Weekly All School Bulletin
Writer, producer, and director of award-winning independent films for more three decades, Anne Makepeace ’65, has completed her fifth documentary, Tribal Justice.
Tribal Justice held its world premiere at the Santa Barbara International Film Festival in February and is currently being screened across the nation.
Tribal Justice is a documentary feature about a little known, underreported but effective criminal justice reform movement in America: the efforts of tribal courts to create alternative systems of justice. There are more than 300 tribal courts across the country. In California, two formidable women lead the way. Abby Abinanti, Chief Judge of the Yurok Tribe on the north coast, and Claudette White, Chief Judge of the Quechan Tribe in the southern desert, are creating innovative systems that focus on restoring rather than punishing offenders in order to keep tribal members out of prison, prevent children from being taken from their communities, and stop the
school-to-prison pipeline that plagues their young people.

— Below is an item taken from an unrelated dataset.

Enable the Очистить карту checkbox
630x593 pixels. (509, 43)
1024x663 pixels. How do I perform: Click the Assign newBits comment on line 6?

Abby is a fierce, lean, white-haired elder who has dedicated her life to humane justice. Claudette represents a new generation of Native American lawyers who are revisioning justice. The film introduces Abby and Claudette, then then follows several cases both in and out of their courts. Taos Proctor is facing a third strike conviction when we meet him in Abby’s court in 2013. While on parole from San Quentin, he was arrested with methamphetamine, a third felony. We follow Taos, a boisterous bear of a man, over two years as Abby and her staff help him complete court programs and rebuild his life.
A thousand miles south, Claudette invokes the Indian Child Welfare Act to reunite a nine-year-old boy with his family. Meanwhile her teenage nephew, Isaac, faces two felony charges for breaking into cars. Because his case is in state court rather than tribal court, he becomes a classic case of the school-to-prison pipeline.
Tribal Justice challenges the entrenched cultural narrative of Native Americans as hopeless dependents unable to better their own circumstances. Our stories show our featured judges asserting tribal sovereignty and invoking their own traditions to heal their people and raise them out of poverty and inequality.